The American Criminal Justice System: “Houston, We have a Problem.”
Mind you, this absolute immunity protection ONLY applies to government witnesses. It‘s the same type of logic as preventing poisoned customers from suing a chef because this would stifle the chef’s creativity in the kitchen. How many chefs would poison patrons? An illegal and unlikely scenario as restaurants would shut down and there would be health code compliance complaints. These safeguards do not play out in the criminal justice system. Quite the opposite: convictions win elections, including in the appellate arena, and look great in the media while those successful earn job promotions.
As for a forensic regulatory body, NONE with any regulatory powers over the criminal justice system exist, although the first National Commission on Forensic Science has just been created. What is currently in place is a scandal ridden “pay as you go” certifying agency environment where groups like the American Crime Lab Directors (under major fire and litigation) can issue board certifications and certificates for a fee despite not adhering to scientific peer review recommendations; e.g. blind audits, true proficiency tests.

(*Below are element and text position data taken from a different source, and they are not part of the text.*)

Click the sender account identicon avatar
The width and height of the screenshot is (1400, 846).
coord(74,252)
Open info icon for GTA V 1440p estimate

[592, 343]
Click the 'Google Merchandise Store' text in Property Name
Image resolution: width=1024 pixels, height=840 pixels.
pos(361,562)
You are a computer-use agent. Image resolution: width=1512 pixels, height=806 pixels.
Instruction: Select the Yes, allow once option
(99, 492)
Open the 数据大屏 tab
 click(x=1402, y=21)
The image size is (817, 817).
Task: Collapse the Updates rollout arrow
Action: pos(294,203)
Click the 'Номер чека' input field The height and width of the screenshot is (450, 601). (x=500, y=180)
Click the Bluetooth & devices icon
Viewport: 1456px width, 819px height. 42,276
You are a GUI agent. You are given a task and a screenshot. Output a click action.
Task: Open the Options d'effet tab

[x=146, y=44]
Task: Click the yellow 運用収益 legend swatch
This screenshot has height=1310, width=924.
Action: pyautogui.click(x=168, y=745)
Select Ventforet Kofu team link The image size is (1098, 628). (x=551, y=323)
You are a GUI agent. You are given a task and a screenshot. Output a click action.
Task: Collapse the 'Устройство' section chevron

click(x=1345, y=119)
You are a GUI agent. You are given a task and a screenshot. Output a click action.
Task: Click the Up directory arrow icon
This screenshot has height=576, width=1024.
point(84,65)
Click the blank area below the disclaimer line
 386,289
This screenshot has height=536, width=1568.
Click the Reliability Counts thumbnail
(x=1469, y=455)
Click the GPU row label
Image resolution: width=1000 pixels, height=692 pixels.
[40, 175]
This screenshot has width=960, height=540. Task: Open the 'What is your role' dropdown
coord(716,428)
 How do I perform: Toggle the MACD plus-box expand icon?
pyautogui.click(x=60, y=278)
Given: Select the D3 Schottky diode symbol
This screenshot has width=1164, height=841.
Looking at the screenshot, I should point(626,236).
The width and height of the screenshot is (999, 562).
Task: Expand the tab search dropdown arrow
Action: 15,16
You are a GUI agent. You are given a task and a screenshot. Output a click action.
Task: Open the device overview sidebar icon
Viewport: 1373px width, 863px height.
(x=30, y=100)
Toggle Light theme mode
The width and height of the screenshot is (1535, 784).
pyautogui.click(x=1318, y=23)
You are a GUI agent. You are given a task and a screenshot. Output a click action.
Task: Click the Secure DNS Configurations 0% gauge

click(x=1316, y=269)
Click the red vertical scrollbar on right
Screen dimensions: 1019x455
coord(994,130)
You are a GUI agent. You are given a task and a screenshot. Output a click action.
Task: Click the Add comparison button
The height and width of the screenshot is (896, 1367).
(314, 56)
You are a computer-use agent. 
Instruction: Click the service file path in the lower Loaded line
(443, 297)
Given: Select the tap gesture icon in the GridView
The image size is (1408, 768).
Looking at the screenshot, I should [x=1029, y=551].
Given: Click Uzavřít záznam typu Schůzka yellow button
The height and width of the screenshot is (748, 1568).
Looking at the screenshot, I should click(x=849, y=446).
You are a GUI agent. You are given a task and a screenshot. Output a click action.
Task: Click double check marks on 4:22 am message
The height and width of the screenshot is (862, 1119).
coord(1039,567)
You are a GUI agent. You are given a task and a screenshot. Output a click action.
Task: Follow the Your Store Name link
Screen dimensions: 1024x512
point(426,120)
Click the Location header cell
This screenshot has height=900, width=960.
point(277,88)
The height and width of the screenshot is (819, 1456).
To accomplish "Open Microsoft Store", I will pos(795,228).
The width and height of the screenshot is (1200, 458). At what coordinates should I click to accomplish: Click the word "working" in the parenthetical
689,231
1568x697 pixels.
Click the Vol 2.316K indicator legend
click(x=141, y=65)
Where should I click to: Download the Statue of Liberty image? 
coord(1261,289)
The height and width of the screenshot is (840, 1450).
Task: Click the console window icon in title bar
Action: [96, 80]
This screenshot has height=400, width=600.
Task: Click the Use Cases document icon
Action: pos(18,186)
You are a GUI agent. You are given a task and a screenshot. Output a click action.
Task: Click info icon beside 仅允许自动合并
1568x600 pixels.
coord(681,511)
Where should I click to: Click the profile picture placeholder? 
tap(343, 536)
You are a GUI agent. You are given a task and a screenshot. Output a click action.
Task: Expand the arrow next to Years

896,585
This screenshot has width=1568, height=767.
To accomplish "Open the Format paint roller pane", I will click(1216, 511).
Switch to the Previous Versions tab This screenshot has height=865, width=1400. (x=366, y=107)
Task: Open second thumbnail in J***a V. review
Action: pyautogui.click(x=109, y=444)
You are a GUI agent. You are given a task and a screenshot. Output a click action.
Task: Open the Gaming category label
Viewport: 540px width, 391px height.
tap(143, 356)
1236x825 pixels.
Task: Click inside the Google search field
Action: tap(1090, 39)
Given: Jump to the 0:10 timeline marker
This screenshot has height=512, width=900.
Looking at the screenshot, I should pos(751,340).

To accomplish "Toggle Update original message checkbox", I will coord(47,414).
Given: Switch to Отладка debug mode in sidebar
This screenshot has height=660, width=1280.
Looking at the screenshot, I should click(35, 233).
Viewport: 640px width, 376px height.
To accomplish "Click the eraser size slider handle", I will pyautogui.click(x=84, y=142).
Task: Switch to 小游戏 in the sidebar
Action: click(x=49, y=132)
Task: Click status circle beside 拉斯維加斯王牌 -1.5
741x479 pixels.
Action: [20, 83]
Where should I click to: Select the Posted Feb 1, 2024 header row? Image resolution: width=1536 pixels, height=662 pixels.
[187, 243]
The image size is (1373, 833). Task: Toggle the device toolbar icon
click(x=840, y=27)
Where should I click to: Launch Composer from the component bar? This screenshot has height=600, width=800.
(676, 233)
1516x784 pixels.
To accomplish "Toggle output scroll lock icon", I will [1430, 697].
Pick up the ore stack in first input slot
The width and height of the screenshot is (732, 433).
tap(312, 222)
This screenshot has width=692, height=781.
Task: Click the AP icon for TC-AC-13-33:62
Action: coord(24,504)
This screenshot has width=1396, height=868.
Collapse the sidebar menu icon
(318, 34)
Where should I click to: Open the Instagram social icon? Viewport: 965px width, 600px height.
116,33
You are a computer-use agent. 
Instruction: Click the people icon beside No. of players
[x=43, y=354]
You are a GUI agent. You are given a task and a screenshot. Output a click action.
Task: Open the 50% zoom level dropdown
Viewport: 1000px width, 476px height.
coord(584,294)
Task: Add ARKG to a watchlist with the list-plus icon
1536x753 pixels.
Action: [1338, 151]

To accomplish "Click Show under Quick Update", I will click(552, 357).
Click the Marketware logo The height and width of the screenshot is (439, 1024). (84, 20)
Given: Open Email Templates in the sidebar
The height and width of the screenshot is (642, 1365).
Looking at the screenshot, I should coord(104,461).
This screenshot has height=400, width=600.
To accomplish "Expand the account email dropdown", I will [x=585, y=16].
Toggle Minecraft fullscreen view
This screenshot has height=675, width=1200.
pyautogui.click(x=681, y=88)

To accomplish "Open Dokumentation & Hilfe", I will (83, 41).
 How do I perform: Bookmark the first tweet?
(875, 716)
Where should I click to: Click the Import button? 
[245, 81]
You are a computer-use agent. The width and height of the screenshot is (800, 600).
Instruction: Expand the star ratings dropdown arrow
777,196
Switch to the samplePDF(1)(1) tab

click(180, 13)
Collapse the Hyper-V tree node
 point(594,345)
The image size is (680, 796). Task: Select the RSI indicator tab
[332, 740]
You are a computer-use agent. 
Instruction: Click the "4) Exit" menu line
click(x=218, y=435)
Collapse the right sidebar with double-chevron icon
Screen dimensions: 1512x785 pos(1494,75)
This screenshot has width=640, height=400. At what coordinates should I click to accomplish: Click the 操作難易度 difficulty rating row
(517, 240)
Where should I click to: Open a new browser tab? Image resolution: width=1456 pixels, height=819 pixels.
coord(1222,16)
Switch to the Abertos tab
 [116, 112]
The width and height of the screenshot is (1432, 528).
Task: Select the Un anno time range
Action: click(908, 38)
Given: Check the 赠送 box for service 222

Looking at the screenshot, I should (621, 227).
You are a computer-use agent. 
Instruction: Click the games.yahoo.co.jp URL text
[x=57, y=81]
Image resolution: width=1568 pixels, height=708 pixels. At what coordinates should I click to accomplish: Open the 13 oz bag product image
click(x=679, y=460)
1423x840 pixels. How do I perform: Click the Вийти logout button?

As incredulous as these sordid tales are, the aftermath is even uglier. They will continue to happen unless decisive measures are taken. It took drug testing in the major league sports to prevent cheating. The “honor” system was just not working, ask Alex Rodriguez. The Tour de France can reclaim the seven Tour de France medals Lance Armstrong won while taking performance enhancement drugs, but a lying “expert witness” cannot restore the years lost to prison of someone framed by an uncaring and negligent justice system that turns a blind eye. Bo Bennett said it best, “For every good reason there is to lie, there is a better reason to tell the truth.” That reason should be the fear of repercussions. If a person can have their probation revoked for something as simple as missing a report period or failing to take required classes, we should require our government “experts” to prove their worth and work. It’s one thing for a charlatan preacher or carnival barker to line their pockets disingenuously, a whole other to allow unqualified and unethical government “experts” to play God with people’s lives based on shams.
Here is a simple and common sense roadmap that doesn’t take a college genius to figure out. We must start off with safeguarding the integrity of our country’s most precious institution, the justice system. First, we must separate police work and its prosecution from toxicology. The only bodies that scientists should be reporting to are other scientific bodies (legitimate, of the academic and scientific peer review variety). Currently much police miscegenation occurs, right down to the divvying and mixing up of funds and paychecks. Forensic results should be reported to the government, not controlled by the police or prosecution (as the Virginia LeFever murder conviction demonstrates where the prosecutor told James Ferguson what they were looking for despite the coroner’s findings). Second, although ethics is the new corporate “it” word, it seems to be staggering behind in the world of the police state. We must make it an essential minimum and reality in the HR of government personnel hiring. Proper screening of candidates and reference checking should be mandatory and commonplace. Our government experts should not only demonstrate the highest academic credentials, but they must also possess character beyond reproach; for their opinions don’t favor the highest bidder of a government contract or the buying power of widgets, but directly affects the value and experience of human life, a far more precious commodity and one that our Constitution was designed to protect. The type of character of one to whom so much power is given must be circumscribed with honesty, meticulousness, and trustworthiness. Third, we must not “trust” that local governments can ferret out frauds. There needs to be uniform national and consistent standards, protocols, and mandatory continued professional education akin to what lawyers, accountants, doctors, nurses, architects and engineers are required to take to take to keep up with developments in the field. All experts should be subjected to national certifications testing their proficiency before they can practice, akin to passing the FBI forensics courses to prove they possess the minimal aptitude and skills with which to handle and report laboratory evidence before doing so. Hopefully, the time has come where enough shame and disgust can propel us forward to reclaim what in theory should be the world’s best justice system, but is currently a far cry.